Maker: Jonathan Bobrow, graduate, MIT Media Lab; cofounder, Move38, interactive toy design firm, Queens, New York

One benefit to RadioShack's recent troubles: the clearance sales. We sent Bobrow, a programmer and designer who invented Troxes origami building blocks, to RadioShack with $100 and a challenge: Build something. He came up with this novel bike light whose switch mounts to your handlebars.

Materials

• 10-ft EL wire (red)

• one EL wire battery pack

• two AA batteries

• 50 ft 24-gauge speaker wire

• one large button

• heat-shrink

Tools

• soldering gun

• heat gun

• 3D printer

Bicycle handlebar, Bicycle part, Wire, Bicycle wheel, Microphone, Photography, Electrical wiring, Cable, Audio equipment, Vehicle, pinterest

First make a body for your "neon sign": a 3D-printed block with grooves to hold the electroluminescent wire in the shape of your letters. You can design your own, or download mine at jonbobrow.com/popmech. Many public libraries have 3D printers you can use, or you can order one at shapeways.com.
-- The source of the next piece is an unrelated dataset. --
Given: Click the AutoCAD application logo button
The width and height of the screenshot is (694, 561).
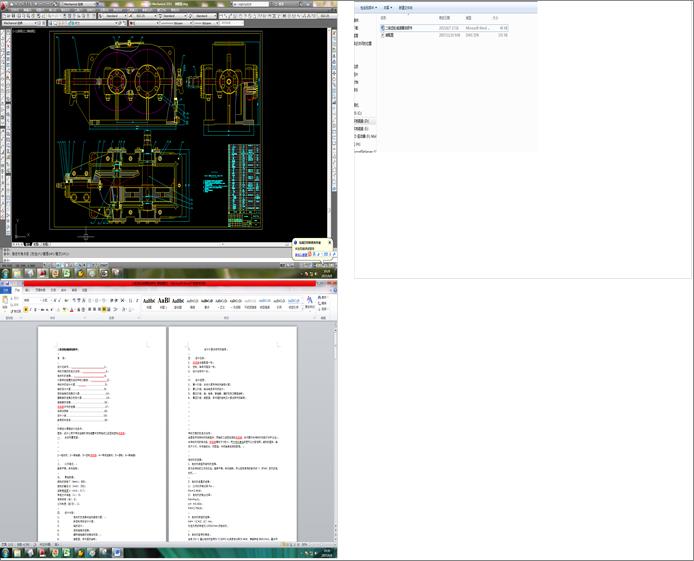Looking at the screenshot, I should tap(5, 5).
Press the EL wire into the base's channels. Cover the parts of the wire behind the body with heat-shrink. You can also black out portions of the front this way—say, to separate words. Trim excess wire before plugging it into the battery pack.

Cut a length of speaker wire to run along the frame of the bike from the handlebars to where the battery pack will sit by the seat. Solder it to the button. Open the battery pack and find the contacts for the pack's built-in button. Solder the free ends of the speaker wire to these contacts, bypassing that button. Put heat-shrink tubing over the exposed wire to make a clean and weather-resistant connection.

Use zip ties to mount the button to the handlebars and the sign below your seat.